A Criterion for Safe Overshoot in Coupled Tipping Systems

TL;DR

This paper develops a criterion for safe overshoot behavior in coupled tipping systems, extending previous isolated system results to interactive settings with nonlinear coupling, with applications to climate models.

Contribution

It introduces a new criterion for safe overshoot in coupled systems, accounting for interaction effects and timescale separation, advancing understanding of complex climate tipping points.

Findings

Derived an inverse-square-law criterion for safe overshoot in coupled systems.

Applied the criterion to climate models involving Atlantic circulation and ice or rainforest interactions.

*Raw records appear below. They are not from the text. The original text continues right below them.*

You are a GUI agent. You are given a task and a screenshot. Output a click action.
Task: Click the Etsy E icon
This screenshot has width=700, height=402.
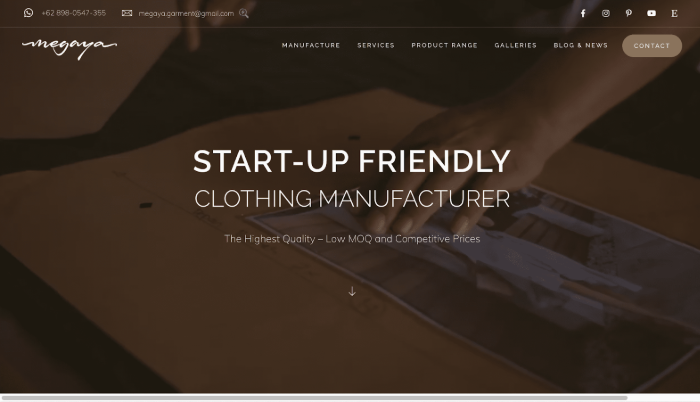[674, 13]
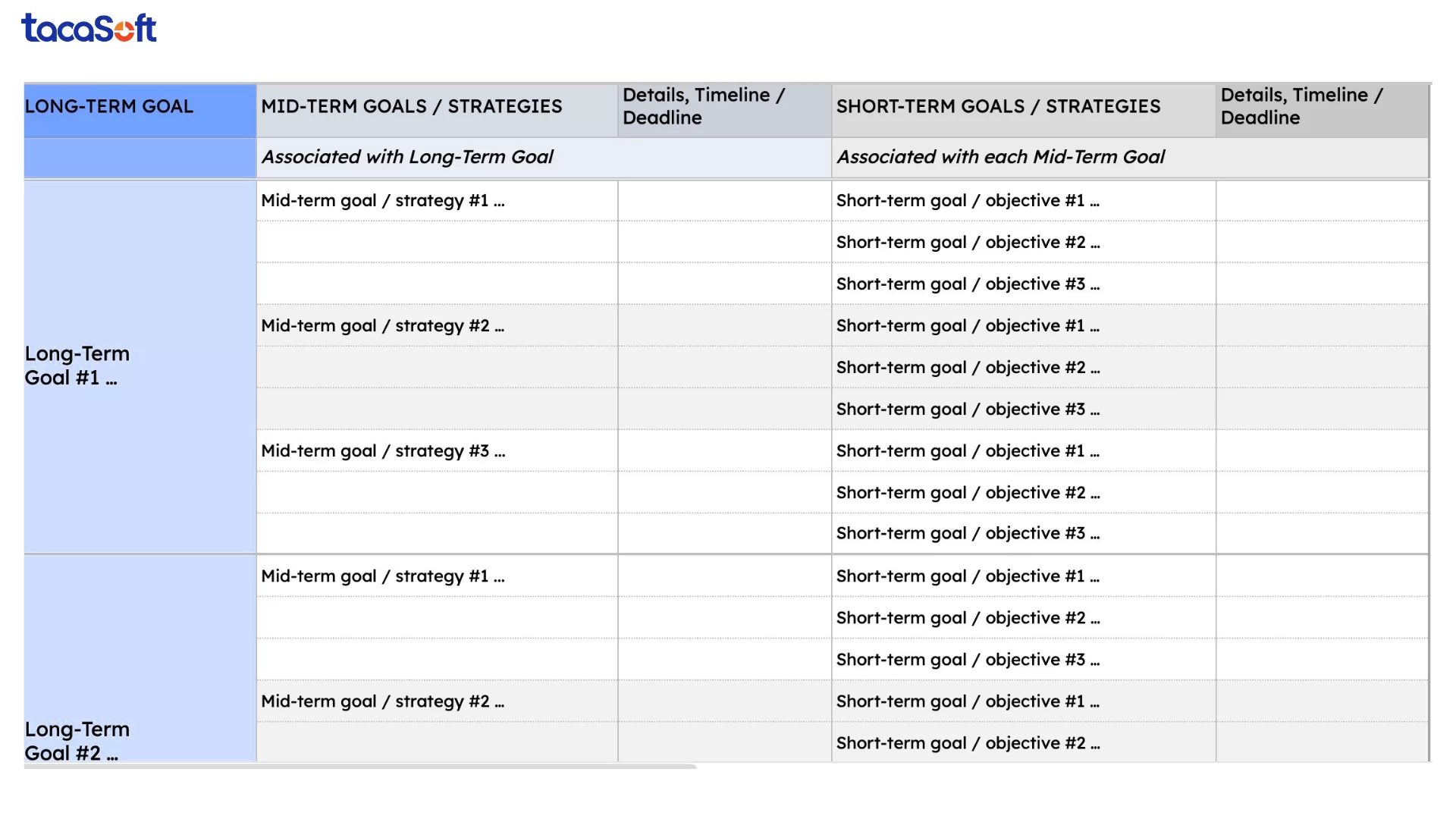Click Mid-term strategy #1 under Long-Term Goal #1

pyautogui.click(x=436, y=201)
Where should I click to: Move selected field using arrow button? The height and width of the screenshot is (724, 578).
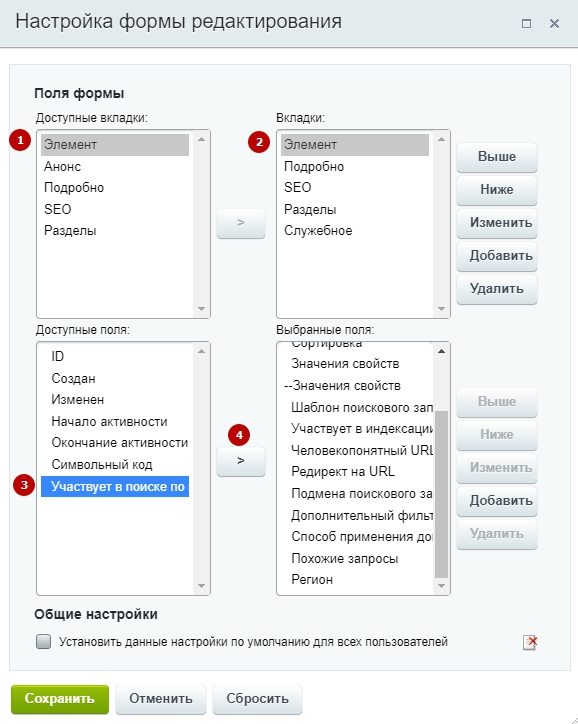[241, 461]
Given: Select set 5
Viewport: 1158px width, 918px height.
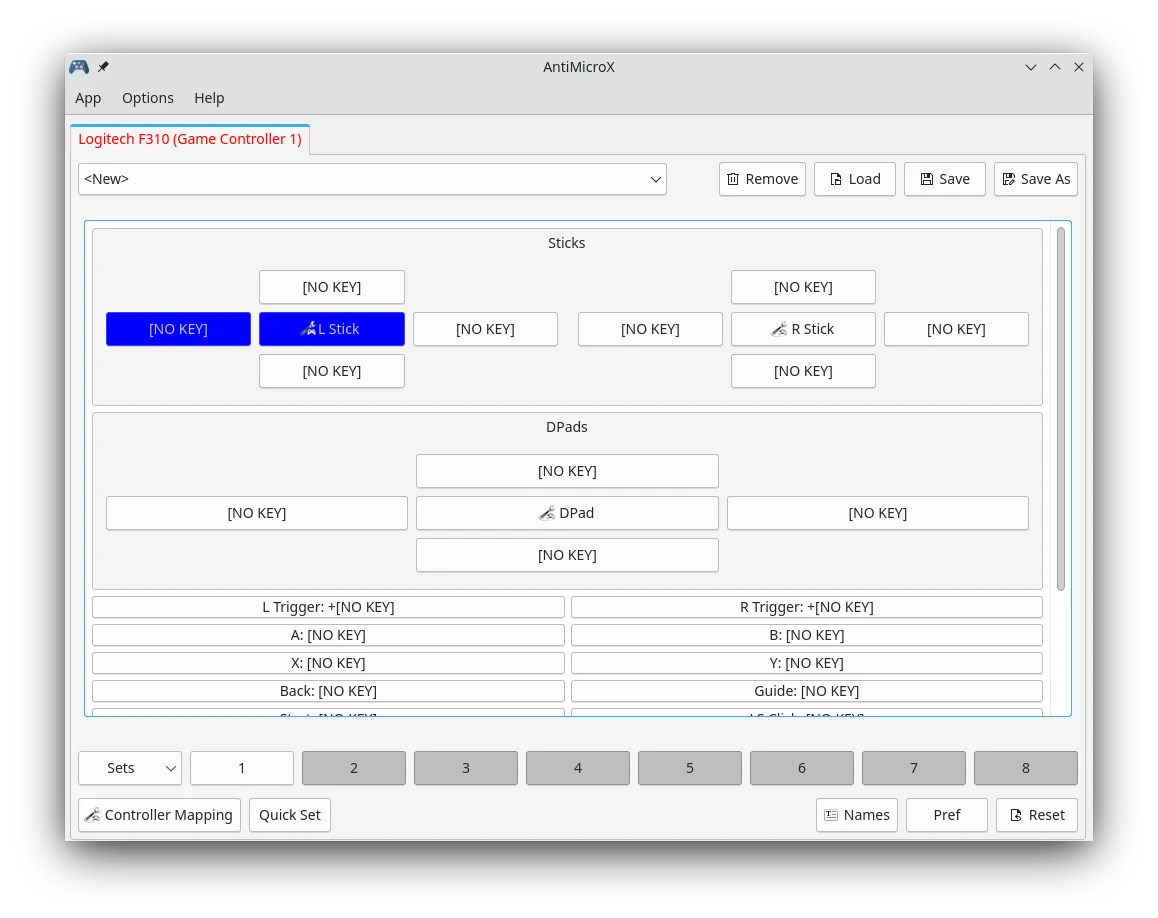Looking at the screenshot, I should click(690, 768).
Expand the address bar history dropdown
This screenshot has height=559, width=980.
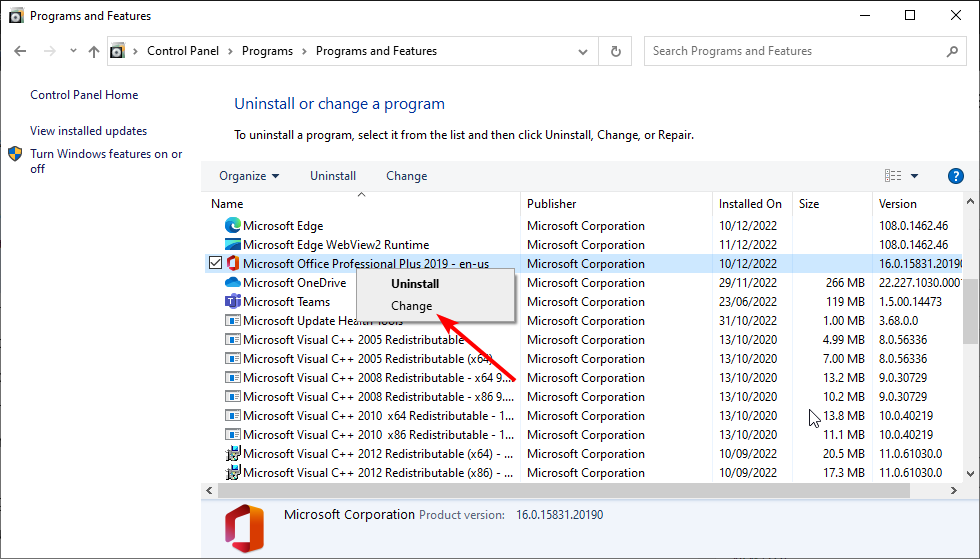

Demonstrated how coupling influences the safety of overshoot scenarios.

Abstract

Abrupt transitions are a central concern in climate and ecological research, and may arise when critical thresholds known as tipping points are crossed. However, previous work has shown that finite-time overshoots of tipping points can be safe, and that such behavior is captured by an inverse-square-law criterion when overshoots are sufficiently small and slow. So far studied in isolated systems with external drivers, (un)safe overshoots may also emerge from interactions between subsystems. Here, we investigate safe-overshoot phenomena in unidirectionally coupled slow-fast systems featuring both nonlinear interactions and coupling through time-derivatives. Specifically, we derive a criterion for the occurrence of safe overshoots analogous to the inverse-square law for isolated systems, but adapted to interactive settings, and expressed explicitly in terms of the timescale separation and coupling strength between subsystems. We illustrate these results using two conceptual models in which the Atlantic Meridional Overturning Circulation interacts with either the Amazon rainforest or the Greenland Ice Sheet.